The project had several objectives. First, we designed a normalized relational database (OLTP), then built a multidimensional OLAP database to facilitate analysis. Our team implemented a complete customized data migration pipeline between the OLTP and OLAP using Azure Data Factory and Knime. At the same time, we created Power BI dashboards and developed two artificial intelligence models: one to predict the NutriScore and another to calculate a new environmental-nutritional score called the 'Open Food Facts Score' (OOFS).
From a technical standpoint, we first modeled and deployed a complete OLTP database on Azure PostgreSQL, including all entities (products, ingredients, brands, sales, additives, etc.), their relationships, and integrity constraints. Then, we built a star-schema OLAP database with dimensions derived from the OLTP and two fact tables—one for composition and another for sales.

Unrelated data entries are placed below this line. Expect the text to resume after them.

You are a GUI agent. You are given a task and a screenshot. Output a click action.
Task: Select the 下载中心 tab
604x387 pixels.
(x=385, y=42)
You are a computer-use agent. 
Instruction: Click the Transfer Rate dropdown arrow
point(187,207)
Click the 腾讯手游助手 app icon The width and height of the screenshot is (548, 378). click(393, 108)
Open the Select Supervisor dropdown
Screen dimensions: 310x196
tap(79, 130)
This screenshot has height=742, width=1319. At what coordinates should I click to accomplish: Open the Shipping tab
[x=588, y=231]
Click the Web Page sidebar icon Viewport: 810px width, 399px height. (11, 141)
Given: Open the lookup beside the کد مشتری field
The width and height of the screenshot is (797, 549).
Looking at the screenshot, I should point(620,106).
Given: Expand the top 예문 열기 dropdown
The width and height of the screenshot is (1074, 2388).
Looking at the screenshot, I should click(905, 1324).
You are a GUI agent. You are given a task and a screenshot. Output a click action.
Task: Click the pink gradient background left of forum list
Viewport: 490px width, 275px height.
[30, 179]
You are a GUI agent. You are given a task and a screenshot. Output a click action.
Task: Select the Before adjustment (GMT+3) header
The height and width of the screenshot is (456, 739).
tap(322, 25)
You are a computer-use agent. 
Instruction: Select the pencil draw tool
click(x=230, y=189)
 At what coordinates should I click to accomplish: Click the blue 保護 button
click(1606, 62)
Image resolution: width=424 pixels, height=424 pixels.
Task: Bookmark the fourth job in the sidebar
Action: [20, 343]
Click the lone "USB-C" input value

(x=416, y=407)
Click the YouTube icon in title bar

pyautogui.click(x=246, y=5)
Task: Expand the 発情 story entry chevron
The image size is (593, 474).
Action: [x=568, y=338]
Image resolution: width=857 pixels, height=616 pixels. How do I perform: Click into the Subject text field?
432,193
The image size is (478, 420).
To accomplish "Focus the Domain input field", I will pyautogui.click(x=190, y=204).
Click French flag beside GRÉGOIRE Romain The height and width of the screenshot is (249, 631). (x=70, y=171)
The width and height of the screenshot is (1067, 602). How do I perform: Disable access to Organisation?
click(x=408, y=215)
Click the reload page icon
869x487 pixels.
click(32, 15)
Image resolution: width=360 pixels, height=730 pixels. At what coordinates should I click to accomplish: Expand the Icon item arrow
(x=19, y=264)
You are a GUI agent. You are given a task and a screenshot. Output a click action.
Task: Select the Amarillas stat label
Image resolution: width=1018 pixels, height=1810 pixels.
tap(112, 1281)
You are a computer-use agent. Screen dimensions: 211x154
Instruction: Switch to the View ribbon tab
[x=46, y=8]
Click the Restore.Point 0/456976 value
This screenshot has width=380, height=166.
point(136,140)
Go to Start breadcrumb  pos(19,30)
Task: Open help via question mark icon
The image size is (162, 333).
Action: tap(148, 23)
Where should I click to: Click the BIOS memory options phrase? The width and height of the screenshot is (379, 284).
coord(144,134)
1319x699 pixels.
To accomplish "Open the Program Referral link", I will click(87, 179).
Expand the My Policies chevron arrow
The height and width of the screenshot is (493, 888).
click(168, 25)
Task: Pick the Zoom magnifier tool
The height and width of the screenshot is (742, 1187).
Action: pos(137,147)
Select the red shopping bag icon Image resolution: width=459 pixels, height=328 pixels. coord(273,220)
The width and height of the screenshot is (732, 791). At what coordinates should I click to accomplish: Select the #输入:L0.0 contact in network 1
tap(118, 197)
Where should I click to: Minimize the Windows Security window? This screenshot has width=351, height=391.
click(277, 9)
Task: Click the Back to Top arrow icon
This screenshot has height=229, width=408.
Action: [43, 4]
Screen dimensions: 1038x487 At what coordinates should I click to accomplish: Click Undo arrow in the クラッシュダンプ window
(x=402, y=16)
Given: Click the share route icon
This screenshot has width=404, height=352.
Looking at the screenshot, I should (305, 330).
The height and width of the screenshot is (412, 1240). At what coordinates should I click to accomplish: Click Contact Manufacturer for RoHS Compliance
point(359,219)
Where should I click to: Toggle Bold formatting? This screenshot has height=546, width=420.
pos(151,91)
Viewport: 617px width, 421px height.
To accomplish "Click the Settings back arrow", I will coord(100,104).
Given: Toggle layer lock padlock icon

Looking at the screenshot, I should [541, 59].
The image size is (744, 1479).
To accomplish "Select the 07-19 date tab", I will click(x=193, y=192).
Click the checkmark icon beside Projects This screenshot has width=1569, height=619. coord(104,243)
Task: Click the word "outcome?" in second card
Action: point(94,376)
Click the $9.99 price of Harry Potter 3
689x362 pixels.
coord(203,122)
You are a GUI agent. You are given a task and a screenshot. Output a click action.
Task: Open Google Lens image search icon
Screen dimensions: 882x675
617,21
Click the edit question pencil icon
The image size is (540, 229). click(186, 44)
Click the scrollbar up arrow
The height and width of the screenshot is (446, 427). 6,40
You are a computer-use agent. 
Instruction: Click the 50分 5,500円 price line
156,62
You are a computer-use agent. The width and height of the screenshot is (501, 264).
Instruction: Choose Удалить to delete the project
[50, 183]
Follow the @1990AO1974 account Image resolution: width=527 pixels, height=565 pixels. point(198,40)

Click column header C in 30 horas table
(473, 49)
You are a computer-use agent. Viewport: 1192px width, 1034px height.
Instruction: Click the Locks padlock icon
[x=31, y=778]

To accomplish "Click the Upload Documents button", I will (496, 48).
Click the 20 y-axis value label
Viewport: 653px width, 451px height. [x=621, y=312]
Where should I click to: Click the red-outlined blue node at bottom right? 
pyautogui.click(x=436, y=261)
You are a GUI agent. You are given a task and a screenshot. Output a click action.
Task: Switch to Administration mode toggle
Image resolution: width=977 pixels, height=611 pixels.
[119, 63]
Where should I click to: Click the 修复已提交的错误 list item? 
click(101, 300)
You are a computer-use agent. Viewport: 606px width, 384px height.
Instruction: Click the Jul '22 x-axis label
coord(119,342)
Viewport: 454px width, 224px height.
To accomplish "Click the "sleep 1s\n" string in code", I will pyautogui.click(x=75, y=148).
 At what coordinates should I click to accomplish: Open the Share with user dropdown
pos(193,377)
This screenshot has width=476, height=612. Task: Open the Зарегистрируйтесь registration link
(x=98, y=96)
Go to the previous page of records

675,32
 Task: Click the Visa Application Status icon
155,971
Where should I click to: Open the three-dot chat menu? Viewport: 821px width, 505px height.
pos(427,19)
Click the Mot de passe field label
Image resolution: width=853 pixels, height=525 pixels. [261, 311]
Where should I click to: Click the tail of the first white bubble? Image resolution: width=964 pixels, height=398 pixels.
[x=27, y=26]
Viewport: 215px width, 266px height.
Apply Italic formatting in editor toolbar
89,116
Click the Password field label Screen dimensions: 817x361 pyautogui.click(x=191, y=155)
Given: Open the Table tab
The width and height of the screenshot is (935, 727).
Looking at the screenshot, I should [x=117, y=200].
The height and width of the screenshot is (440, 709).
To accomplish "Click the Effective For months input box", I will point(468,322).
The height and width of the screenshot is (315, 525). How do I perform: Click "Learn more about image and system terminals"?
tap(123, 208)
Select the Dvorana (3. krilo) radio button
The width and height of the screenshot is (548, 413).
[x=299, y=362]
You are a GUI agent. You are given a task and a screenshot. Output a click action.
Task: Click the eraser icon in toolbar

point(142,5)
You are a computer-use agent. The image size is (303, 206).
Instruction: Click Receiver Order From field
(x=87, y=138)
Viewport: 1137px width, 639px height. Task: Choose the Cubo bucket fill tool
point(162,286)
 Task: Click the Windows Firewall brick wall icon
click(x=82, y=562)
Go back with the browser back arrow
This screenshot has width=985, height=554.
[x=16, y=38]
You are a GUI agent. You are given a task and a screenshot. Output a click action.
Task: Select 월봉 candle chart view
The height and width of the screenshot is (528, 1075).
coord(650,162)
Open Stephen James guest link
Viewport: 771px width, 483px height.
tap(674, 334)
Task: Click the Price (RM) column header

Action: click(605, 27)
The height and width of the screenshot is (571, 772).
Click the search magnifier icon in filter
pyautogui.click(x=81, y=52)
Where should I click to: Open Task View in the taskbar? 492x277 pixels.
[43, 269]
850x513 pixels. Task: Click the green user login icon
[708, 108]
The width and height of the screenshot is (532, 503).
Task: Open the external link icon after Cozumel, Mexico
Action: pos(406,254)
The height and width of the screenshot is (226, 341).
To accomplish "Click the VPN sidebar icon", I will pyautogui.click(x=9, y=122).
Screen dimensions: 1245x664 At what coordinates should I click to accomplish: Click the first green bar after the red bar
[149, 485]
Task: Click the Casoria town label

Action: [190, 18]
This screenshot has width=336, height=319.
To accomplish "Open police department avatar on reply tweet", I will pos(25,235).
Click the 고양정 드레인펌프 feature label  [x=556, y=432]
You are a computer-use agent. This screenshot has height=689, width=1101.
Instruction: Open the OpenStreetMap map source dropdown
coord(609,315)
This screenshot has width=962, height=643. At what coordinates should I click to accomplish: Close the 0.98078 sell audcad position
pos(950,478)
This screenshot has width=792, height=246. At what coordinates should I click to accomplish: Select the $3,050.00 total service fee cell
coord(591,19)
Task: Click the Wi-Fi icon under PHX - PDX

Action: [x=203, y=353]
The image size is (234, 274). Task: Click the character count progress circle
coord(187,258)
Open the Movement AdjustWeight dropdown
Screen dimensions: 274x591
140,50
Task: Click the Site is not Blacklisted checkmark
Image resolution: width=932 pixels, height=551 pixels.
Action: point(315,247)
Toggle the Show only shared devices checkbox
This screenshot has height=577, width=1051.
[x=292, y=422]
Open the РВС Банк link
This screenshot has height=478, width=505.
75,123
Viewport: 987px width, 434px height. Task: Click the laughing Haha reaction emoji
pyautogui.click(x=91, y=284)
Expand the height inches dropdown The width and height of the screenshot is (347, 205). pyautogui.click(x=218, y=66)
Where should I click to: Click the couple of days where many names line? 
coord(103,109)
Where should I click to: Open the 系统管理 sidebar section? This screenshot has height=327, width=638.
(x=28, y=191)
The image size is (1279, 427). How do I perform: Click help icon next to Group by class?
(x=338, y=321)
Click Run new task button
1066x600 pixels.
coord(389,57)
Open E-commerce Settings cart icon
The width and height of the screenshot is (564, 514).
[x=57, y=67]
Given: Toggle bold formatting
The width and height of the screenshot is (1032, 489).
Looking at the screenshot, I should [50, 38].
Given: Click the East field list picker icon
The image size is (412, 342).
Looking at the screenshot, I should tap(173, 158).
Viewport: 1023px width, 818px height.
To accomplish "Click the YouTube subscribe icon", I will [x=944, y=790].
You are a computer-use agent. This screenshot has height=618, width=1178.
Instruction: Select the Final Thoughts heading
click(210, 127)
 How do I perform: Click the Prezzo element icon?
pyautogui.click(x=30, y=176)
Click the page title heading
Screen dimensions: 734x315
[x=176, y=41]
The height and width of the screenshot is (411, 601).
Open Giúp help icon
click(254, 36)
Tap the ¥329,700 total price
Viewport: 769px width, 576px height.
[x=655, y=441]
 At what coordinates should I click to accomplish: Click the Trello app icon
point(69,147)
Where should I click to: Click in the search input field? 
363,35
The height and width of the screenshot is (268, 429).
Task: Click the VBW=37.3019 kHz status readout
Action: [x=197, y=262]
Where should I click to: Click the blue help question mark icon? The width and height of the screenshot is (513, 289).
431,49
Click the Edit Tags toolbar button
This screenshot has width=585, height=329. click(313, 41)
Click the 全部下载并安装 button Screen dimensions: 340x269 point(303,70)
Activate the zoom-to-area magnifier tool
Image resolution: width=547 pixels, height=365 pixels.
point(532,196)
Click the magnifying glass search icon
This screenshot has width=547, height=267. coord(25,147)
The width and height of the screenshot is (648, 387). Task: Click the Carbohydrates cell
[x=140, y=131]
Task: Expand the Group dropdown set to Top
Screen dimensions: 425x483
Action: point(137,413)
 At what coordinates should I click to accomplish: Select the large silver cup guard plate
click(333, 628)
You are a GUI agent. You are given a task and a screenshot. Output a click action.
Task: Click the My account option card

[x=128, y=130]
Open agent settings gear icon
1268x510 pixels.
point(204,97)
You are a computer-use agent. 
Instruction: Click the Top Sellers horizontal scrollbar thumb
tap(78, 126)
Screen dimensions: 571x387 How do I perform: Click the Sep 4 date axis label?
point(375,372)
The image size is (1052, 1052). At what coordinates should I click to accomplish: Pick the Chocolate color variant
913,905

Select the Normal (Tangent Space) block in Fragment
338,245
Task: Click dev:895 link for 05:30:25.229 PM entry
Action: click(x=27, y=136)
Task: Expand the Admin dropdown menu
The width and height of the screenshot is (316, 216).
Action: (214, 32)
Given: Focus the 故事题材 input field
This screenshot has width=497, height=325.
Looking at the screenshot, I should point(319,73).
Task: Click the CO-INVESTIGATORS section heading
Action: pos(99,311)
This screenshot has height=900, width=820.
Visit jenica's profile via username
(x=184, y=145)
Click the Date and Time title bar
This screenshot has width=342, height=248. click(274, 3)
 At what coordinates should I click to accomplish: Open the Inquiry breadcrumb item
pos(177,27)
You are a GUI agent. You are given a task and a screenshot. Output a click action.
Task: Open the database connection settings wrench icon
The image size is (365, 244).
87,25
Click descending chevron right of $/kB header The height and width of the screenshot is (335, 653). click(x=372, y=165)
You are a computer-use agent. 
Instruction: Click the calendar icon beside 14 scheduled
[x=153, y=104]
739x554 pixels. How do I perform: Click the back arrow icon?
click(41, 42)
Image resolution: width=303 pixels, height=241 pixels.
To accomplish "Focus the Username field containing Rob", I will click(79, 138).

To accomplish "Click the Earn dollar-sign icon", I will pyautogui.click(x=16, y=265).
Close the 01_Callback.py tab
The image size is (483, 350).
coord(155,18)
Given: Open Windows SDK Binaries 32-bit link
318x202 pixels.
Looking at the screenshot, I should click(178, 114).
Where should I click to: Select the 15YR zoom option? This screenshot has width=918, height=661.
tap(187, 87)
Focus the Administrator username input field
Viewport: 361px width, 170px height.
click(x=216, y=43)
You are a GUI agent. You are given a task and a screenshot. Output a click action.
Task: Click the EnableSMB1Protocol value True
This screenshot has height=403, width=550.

To ensure key consistency between the two databases hosted on different Azure servers, I wrote custom SQL scripts and used Knime to manage joins, ID matching, and required transformations.
Thanks to Knime, our team processed and transformed the data in several steps. We designed workflows to connect nutritional and contextual data to their identifiers in the decision model, performed clustering on products based on their nutritional profile, and trained machine learning models (regression, decision tree, neural network) to automatically predict the NutriScore of incomplete products. Another AI model was developed to predict a new composite score integrating nutrition, degree of processing (Nova score), ecoscore, and data completeness.
Finally, we designed Power BI dashboards to track the distribution of NutriScores, explore PNNS food categories, and monitor sales by geographical area, brand, or nutritional score. The project resulted in a complete and operational analytical platform that enables visualization, prediction, and decision-making around the nutritional and financial quality of food products.